Assigned task
For the entries below, print exactly the lines between the line holding "Instruction: Open the Street View thumbnail" and the line holding "1280x800 pixels.", inclusive, and nothing else.

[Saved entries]
▼

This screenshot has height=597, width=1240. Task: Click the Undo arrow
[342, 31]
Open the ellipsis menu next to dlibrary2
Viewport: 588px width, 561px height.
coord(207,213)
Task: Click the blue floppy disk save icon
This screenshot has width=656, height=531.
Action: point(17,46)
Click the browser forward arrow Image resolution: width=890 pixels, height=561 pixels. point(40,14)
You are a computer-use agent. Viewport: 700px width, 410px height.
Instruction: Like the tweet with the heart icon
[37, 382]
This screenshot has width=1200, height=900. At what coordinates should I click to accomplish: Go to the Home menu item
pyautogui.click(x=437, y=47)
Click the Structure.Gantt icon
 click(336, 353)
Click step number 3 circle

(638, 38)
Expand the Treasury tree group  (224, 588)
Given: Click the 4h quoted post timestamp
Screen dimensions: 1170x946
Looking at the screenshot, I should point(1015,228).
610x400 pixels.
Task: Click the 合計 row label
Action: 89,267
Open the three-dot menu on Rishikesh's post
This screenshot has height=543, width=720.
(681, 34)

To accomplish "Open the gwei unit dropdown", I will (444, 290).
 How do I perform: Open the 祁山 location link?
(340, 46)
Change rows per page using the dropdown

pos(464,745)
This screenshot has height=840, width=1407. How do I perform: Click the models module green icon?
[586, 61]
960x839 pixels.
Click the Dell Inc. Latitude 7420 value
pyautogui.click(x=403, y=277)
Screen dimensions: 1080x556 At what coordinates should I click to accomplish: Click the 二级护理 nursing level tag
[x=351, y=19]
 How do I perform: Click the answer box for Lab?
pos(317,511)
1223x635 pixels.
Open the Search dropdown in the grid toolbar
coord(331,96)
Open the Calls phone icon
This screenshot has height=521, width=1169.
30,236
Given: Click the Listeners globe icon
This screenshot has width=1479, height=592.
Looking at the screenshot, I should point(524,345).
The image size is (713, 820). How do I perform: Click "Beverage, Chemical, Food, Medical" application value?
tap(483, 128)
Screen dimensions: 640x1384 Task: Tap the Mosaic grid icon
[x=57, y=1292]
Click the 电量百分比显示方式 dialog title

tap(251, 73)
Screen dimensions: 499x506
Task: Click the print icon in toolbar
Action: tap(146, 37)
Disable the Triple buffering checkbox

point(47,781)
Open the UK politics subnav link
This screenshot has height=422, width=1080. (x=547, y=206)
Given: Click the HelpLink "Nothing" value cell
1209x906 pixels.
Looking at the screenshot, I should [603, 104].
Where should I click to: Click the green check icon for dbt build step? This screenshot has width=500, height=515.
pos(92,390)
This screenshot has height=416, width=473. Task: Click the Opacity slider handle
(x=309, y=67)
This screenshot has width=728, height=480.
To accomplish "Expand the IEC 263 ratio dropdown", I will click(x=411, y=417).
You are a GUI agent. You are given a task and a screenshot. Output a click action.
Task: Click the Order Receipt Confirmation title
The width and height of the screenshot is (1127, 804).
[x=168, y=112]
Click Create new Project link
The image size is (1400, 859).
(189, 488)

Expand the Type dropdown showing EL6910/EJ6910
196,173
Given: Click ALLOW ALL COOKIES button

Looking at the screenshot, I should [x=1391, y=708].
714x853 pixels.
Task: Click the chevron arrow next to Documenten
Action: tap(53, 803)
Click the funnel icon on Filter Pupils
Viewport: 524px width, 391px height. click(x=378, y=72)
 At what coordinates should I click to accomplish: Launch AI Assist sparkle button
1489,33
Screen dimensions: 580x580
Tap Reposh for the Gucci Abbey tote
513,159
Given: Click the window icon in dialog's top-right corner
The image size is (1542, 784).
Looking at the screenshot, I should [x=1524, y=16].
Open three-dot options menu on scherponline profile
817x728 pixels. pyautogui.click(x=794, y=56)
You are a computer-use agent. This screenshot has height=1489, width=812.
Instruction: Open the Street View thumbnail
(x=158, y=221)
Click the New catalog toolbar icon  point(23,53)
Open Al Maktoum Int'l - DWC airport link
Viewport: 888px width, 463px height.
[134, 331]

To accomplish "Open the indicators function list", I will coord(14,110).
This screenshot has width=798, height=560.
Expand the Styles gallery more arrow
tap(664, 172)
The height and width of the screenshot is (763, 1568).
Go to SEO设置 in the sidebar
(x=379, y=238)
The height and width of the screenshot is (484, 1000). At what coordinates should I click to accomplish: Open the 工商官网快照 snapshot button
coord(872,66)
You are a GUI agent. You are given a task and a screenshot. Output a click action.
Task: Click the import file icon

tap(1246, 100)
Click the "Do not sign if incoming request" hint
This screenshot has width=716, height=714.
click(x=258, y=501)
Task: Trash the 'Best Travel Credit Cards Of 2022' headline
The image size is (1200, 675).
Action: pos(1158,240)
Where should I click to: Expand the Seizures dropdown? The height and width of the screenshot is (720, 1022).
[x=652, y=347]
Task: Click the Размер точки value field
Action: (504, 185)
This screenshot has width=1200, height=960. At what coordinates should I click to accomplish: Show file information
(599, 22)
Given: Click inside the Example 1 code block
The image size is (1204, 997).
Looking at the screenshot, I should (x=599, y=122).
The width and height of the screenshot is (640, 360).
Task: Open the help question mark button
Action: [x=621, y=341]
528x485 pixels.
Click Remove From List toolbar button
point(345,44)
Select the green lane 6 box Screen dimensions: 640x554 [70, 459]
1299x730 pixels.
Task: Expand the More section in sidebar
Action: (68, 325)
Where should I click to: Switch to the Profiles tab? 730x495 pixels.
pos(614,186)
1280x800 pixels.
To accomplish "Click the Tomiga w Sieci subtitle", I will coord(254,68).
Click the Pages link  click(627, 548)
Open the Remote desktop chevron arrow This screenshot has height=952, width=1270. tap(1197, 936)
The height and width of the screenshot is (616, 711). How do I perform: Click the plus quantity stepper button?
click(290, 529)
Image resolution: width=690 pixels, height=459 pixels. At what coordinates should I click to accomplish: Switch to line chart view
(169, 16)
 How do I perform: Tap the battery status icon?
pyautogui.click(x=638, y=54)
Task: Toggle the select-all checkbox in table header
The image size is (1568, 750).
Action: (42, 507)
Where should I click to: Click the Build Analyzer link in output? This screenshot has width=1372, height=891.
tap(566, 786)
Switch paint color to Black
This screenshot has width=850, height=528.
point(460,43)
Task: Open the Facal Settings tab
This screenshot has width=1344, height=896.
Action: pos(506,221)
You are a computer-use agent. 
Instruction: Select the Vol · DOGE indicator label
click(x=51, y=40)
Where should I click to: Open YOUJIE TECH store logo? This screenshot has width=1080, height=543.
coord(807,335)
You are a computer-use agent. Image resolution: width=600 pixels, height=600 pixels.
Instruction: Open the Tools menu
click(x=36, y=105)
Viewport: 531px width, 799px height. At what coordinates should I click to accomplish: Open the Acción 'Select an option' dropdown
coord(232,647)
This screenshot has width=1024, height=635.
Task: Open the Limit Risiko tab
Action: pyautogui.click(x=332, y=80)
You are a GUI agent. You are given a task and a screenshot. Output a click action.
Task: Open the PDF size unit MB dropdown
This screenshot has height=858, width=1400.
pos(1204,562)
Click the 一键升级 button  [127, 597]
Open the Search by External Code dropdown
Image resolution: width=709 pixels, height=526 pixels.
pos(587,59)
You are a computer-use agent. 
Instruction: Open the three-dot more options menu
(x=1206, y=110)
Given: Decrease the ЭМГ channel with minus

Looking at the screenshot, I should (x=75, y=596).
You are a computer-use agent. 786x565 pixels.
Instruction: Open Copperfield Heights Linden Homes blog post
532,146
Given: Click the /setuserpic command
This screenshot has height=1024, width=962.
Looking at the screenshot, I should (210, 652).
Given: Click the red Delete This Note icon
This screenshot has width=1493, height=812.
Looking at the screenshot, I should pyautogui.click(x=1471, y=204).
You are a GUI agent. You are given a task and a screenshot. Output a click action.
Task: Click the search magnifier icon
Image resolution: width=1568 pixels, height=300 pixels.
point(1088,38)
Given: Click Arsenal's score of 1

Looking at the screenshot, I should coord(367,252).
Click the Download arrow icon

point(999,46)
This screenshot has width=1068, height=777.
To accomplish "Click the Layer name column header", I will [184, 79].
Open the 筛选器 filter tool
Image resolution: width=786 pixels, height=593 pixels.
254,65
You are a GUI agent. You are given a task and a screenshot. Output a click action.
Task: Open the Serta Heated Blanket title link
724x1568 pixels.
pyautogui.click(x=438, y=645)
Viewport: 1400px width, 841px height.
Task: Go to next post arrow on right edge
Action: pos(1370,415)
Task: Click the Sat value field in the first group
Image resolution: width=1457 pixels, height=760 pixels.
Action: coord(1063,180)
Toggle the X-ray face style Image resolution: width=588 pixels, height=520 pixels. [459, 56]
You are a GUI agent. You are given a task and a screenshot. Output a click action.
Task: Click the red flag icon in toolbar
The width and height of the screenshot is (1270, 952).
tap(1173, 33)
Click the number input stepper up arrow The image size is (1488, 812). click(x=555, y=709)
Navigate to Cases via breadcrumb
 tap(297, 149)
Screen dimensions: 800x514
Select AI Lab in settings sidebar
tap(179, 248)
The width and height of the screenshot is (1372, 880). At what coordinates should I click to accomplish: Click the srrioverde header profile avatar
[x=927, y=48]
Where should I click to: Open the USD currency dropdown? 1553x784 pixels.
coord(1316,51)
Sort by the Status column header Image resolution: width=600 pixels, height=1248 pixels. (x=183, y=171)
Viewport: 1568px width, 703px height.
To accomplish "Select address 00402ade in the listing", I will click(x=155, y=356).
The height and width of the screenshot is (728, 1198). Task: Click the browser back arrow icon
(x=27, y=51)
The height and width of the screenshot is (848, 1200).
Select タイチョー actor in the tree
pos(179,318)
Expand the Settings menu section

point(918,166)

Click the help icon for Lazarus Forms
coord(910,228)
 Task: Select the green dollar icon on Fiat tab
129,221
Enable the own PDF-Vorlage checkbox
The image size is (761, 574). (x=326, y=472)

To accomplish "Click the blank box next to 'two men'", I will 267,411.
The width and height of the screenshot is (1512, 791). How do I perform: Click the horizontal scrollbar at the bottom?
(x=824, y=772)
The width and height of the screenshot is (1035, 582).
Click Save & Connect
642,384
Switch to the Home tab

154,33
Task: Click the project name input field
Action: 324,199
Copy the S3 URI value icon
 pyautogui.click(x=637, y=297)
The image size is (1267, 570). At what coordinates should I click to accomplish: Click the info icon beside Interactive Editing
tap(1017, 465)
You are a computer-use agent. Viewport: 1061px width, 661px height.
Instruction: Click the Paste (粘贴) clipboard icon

▲

Answer for the task
Instruction: Open the Street View thumbnail
(x=158, y=221)
Click the New catalog toolbar icon  point(23,53)
Open Al Maktoum Int'l - DWC airport link
Viewport: 888px width, 463px height.
[134, 331]

To accomplish "Open the indicators function list", I will coord(14,110).
This screenshot has width=798, height=560.
Expand the Styles gallery more arrow
tap(664, 172)
The height and width of the screenshot is (763, 1568).
Go to SEO设置 in the sidebar
(x=379, y=238)
The height and width of the screenshot is (484, 1000). At what coordinates should I click to accomplish: Open the 工商官网快照 snapshot button
coord(872,66)
You are a GUI agent. You are given a task and a screenshot. Output a click action.
Task: Click the import file icon

tap(1246, 100)
Click the "Do not sign if incoming request" hint
This screenshot has width=716, height=714.
click(x=258, y=501)
Task: Trash the 'Best Travel Credit Cards Of 2022' headline
The image size is (1200, 675).
Action: pos(1158,240)
Where should I click to: Expand the Seizures dropdown? The height and width of the screenshot is (720, 1022).
[x=652, y=347]
Task: Click the Размер точки value field
Action: (504, 185)
This screenshot has width=1200, height=960. At what coordinates should I click to accomplish: Show file information
(599, 22)
Given: Click inside the Example 1 code block
The image size is (1204, 997).
Looking at the screenshot, I should (x=599, y=122).
The width and height of the screenshot is (640, 360).
Task: Open the help question mark button
Action: [x=621, y=341]
528x485 pixels.
Click Remove From List toolbar button
point(345,44)
Select the green lane 6 box Screen dimensions: 640x554 [70, 459]
1299x730 pixels.
Task: Expand the More section in sidebar
Action: (68, 325)
Where should I click to: Switch to the Profiles tab? 730x495 pixels.
pos(614,186)
1280x800 pixels.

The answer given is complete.